━━━ DOCUMENT PASSAGE ━━━

By DOUG SHAVER
June 9, 2009
Reliabilism is one of several alternatives to the traditional analysis of knowledge as justified true belief (JTB) that were proposed in response to objections raised against JTB. Various objections were raised in turn against those alternatives, including reliabilism, and as a result JTB appears to continue as the predominant theory of knowledge. This paper will summarize the arguments for and against reliabilism and suggest an accommodation between it and JTB.
Gettier is usually credited with the initial discovery of problems with JTB.1 His article offered two counterexamples demonstrating the possibility of a subject's having a justified true belief in some proposition that, according to our intuition, he does not in fact know.2 One reason for the failure of knowledge to obtain in those cases was a disconnect between the subject's reason for believing that particular fact that made his belief true, and so various externalist theories, including reliabilism, were proposed in the hope of remedying that defect. Another motivation was that externalism seemed to avoid the problems of infinite regress to which internalist theories were susceptible.3
Reliabilism holds that justification consists in a belief's having been, in BonJour's phrasing, "produced or caused in a way or via a process that makes it objectively likely that the belief is true."4 Canonical examples of such processes include sensory perception, valid reasoning, and memory. Thus, if I see a tree in my back yard, then, assuming there actually is a tree there, I know there is a tree in my back yard. The reason I know is that it is nearly always that case that whatever I see actually exists and actually is in the place where I see it. It is the fact of this reliability that constitutes my justification for believing that I see the tree in that place. I need not, however, be aware of this fact in order to derive justification from it, and this is what makes reliabilism an externalist theory of knowledge.

━━━ ROWS ━━━

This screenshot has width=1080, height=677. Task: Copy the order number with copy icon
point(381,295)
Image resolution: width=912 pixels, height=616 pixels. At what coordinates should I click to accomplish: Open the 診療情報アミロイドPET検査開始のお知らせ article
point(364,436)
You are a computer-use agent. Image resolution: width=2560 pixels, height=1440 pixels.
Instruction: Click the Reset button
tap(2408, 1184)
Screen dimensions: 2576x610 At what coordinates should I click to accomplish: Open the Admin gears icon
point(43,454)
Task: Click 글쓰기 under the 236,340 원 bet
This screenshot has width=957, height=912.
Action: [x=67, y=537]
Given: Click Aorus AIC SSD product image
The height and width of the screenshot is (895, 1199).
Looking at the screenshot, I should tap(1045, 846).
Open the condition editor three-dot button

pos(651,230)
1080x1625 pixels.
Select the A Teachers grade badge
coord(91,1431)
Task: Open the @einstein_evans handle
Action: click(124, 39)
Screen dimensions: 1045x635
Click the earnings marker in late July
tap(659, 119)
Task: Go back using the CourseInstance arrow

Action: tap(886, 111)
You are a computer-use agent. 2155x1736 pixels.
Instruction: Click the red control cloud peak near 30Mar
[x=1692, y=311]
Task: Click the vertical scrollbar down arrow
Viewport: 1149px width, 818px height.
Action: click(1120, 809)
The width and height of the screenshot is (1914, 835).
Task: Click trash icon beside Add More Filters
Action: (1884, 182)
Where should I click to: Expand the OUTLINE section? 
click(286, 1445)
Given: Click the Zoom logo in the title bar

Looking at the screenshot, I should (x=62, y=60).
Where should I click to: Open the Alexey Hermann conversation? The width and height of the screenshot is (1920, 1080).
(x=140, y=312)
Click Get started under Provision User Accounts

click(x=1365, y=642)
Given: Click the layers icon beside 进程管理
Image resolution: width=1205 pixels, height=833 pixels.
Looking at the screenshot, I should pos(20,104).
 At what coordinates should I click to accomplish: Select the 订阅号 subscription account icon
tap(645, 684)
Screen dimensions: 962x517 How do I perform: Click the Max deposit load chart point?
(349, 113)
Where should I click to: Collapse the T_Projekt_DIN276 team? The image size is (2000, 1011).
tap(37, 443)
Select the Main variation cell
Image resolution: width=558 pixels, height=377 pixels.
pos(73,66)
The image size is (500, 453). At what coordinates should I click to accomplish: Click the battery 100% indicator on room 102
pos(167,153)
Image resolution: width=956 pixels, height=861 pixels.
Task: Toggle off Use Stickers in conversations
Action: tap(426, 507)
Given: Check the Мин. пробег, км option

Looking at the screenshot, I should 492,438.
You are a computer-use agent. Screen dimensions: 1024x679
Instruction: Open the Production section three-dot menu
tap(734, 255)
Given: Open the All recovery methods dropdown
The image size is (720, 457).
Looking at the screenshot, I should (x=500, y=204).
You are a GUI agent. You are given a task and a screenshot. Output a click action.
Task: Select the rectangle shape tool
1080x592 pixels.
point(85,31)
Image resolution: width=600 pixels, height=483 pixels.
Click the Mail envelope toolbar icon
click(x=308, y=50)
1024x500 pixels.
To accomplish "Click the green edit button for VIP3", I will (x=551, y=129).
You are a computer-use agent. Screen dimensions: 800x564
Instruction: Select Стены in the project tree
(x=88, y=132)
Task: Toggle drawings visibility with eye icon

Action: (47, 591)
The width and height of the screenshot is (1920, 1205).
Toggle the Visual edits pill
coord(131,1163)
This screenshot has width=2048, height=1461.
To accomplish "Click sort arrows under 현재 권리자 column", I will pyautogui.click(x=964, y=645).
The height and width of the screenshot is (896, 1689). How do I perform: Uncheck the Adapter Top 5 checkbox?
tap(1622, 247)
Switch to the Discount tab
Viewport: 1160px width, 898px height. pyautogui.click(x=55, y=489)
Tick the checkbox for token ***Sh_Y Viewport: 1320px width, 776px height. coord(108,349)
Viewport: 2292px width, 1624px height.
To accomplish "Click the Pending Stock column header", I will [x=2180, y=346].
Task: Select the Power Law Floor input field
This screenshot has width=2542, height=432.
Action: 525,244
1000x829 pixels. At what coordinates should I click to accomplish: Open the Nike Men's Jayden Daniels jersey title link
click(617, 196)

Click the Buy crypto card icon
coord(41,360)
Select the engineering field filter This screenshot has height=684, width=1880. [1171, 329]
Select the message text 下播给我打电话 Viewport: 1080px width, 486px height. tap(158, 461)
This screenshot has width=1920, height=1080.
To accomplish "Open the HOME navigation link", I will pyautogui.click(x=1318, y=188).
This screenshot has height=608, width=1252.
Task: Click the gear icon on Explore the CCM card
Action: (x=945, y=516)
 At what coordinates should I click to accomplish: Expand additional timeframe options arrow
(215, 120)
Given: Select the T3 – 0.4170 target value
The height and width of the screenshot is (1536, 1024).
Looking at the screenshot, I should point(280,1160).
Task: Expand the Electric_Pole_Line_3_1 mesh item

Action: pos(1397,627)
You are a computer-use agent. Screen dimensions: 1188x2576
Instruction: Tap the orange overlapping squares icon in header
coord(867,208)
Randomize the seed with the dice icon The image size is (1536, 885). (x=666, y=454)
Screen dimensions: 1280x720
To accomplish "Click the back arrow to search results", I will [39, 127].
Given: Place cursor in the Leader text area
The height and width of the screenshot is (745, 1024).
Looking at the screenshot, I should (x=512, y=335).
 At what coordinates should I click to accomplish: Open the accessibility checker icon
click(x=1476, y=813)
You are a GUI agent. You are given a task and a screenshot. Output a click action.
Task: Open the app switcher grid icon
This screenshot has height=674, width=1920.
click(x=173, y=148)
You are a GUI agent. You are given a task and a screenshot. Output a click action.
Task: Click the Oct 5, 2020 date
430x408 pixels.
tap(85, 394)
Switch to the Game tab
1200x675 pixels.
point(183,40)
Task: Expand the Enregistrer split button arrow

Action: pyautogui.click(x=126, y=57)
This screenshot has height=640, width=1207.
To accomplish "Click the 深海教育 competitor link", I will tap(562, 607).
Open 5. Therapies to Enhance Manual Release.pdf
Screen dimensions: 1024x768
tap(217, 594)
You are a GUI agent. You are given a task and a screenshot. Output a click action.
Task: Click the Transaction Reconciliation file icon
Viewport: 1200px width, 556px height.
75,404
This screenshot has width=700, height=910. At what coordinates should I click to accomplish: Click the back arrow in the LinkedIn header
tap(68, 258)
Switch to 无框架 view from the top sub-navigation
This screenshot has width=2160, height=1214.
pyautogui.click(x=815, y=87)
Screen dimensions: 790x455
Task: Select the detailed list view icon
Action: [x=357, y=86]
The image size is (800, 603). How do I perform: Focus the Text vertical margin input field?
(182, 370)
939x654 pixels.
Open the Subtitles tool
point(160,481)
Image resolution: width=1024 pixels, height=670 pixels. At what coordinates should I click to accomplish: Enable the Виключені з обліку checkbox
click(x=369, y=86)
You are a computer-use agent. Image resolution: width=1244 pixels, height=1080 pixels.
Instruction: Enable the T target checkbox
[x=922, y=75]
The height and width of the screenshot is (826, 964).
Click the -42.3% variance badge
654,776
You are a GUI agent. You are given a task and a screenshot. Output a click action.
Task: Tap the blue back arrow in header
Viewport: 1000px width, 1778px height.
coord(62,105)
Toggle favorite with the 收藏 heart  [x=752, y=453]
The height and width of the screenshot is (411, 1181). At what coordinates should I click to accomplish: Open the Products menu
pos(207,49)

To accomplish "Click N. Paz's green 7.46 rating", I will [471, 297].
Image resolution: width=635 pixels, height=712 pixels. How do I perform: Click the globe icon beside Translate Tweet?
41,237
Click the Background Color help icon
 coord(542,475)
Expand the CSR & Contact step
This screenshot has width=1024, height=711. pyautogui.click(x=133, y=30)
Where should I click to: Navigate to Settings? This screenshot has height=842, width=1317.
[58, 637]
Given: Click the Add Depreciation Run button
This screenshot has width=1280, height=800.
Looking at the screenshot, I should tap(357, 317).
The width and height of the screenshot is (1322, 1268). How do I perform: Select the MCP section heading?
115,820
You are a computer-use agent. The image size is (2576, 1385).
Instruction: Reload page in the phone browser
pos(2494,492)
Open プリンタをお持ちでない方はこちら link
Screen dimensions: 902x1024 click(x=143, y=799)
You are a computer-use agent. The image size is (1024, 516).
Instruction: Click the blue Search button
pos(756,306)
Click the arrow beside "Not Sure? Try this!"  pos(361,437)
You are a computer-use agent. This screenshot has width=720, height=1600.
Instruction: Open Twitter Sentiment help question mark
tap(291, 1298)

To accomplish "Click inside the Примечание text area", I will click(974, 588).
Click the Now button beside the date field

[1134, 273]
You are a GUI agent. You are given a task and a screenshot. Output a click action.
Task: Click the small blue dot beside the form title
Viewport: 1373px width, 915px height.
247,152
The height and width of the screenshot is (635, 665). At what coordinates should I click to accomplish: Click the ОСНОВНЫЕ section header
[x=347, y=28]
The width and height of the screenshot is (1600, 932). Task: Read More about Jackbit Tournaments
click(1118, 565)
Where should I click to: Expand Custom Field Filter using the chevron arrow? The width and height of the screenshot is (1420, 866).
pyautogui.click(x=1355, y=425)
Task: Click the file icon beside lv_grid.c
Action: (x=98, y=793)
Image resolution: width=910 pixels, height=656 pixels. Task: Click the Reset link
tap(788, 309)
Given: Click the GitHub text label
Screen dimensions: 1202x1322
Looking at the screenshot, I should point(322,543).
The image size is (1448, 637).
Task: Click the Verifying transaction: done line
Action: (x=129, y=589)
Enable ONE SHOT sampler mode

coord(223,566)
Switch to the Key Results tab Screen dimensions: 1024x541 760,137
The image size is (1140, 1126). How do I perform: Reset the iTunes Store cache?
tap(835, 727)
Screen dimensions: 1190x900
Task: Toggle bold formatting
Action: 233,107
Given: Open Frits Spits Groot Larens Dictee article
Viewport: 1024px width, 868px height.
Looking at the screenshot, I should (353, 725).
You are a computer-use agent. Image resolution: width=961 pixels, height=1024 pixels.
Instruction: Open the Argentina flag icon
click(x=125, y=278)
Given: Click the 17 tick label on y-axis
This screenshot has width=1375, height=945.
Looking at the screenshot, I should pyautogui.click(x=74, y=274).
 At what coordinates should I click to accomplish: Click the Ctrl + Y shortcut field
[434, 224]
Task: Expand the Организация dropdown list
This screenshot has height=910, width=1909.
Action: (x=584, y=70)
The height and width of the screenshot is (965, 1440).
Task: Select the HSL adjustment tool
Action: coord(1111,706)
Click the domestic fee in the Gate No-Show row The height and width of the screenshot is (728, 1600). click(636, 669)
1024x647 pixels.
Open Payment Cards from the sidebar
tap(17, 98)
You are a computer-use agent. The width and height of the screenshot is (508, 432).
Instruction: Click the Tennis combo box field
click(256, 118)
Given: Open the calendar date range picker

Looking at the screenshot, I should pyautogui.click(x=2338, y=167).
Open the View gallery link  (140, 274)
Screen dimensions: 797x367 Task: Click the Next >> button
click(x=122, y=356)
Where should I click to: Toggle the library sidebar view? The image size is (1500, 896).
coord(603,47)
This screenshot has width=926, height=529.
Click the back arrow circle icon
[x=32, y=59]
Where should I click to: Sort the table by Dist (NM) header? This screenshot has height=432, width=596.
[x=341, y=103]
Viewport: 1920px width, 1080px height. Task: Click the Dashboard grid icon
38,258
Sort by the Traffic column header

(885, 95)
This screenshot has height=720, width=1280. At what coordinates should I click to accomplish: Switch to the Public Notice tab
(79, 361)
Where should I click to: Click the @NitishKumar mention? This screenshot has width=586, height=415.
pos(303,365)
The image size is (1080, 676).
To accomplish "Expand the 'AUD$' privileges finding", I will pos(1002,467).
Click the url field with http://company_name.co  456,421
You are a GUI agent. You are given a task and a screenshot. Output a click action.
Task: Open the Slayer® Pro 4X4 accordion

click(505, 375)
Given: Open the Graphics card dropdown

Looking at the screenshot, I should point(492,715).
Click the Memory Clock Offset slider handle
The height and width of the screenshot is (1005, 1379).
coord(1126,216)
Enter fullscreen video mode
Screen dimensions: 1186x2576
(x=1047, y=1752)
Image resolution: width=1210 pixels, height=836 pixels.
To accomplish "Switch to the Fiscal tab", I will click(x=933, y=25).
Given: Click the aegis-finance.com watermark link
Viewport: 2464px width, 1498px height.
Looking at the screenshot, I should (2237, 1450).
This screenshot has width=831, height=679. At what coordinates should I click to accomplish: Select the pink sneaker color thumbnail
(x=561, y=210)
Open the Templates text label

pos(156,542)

━━━

_TASK TO CARRY OUT_
In the passage on reliabilism, which three processes are named as canonical examples of processes that make a belief objectively likely to be true?

_WRITTEN REPLY_
Sensory perception, valid reasoning, and memory.